Axios journalism style delivers traditional news content in scannable format

In addition to the fact that it’s good news that a federal judge is responding rationally to science, logic, and our basic human obligation to care for the most vulnerable members of our society, I’m also interested in the way Axios labels each paragraph of this news story and supplies details with bullet points. It’s an interesting blend of journalism and writing scannable text for busy online readers.

Copying and pasting text from the Axios website is annoying because of the embedded non-standard formatting. (I had to recreate the look on my page.)

A federal judge ruled Wednesday that Texas Gov. Greg Abbott’s (R) ban on mask mandates in state public schools “violates” the rights of students with disabilities.

Why it matters: U.S. District Judge Lee Yeakel wrote in the ruling that the Americans with Disabilities Act overrides Abbott’s order issued earlier this year prohibiting government entities in the state, including public schools, from requiring masks.

  • Yeakel’s ruling, in the U.S. District Court for the Western District of Texas, could have an impact on other Republican-led states seeking to prohibit mask mandates in schools.

Driving the news: The judge’s ruling was in response to a lawsuit filed by advocacy group Disability Rights Texas and families of students with disabilities challenging Abbott’s order.
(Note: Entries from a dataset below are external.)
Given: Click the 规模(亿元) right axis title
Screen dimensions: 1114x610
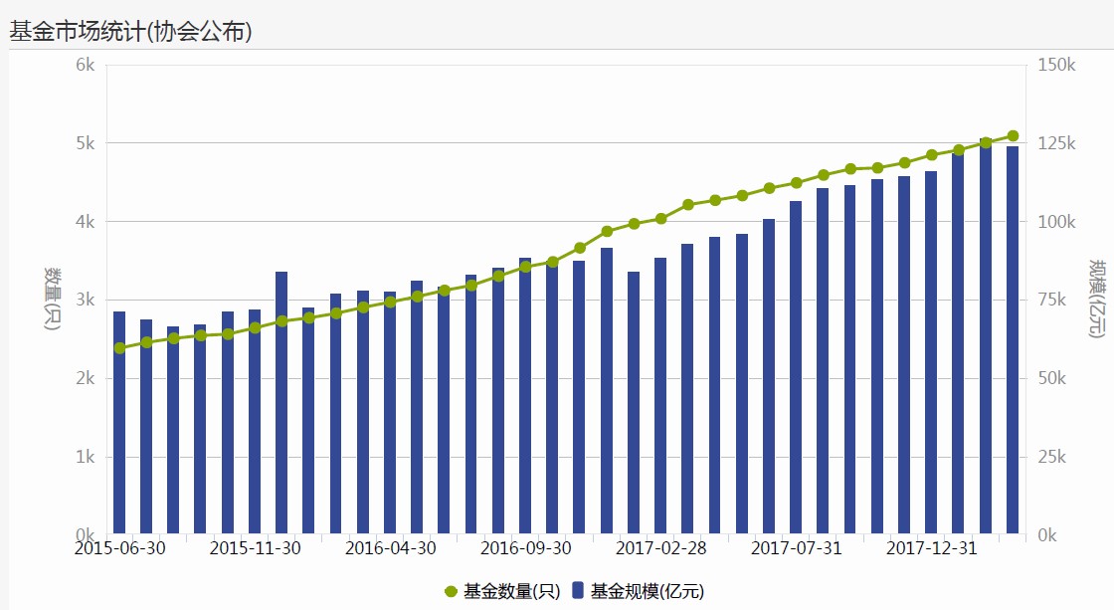Looking at the screenshot, I should (1096, 300).
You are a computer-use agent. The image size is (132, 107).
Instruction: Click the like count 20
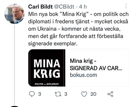[93, 94]
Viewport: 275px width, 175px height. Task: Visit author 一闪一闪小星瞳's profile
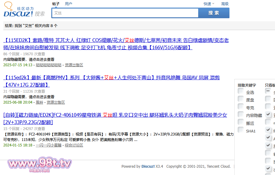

  • The ruling means Texas Attorney General Ken Paxton can’t enforce Abbott’s order to impose a fine of up to $1,000 for entities that implement mask mandates.

Details: “The spread of COVID-19 poses an even greater risk for children with special health needs. Children with certain underlying conditions who contract COVID-19 are more likely to experience severe acute biological effects and to require admission to a hospital and the hospital’s intensive-care unit,” Yeakel wrote.

“This includes children with conditions including, Down Syndrome, organ transplants, lung conditions, heart conditions, and weakened immune systems.”


The term “mask mandate ban” has been in the news long enough that most of us won’t misread it, but that headline is a bit awkward because “mask,” “mandate,” and “ban” can all be either nouns or verbs.
Active or passive verb?
  • Federal judge overturns Texas mask mandate ban for public schools
  • Texas mask mandate ban for public schools overturned by federal judge
Active verbs usually engage the reader more fully, but the judge in this story is not as important as the thing being judged, so I’d say the headline that starts with “Texas mask mandate ban overturned” is better written.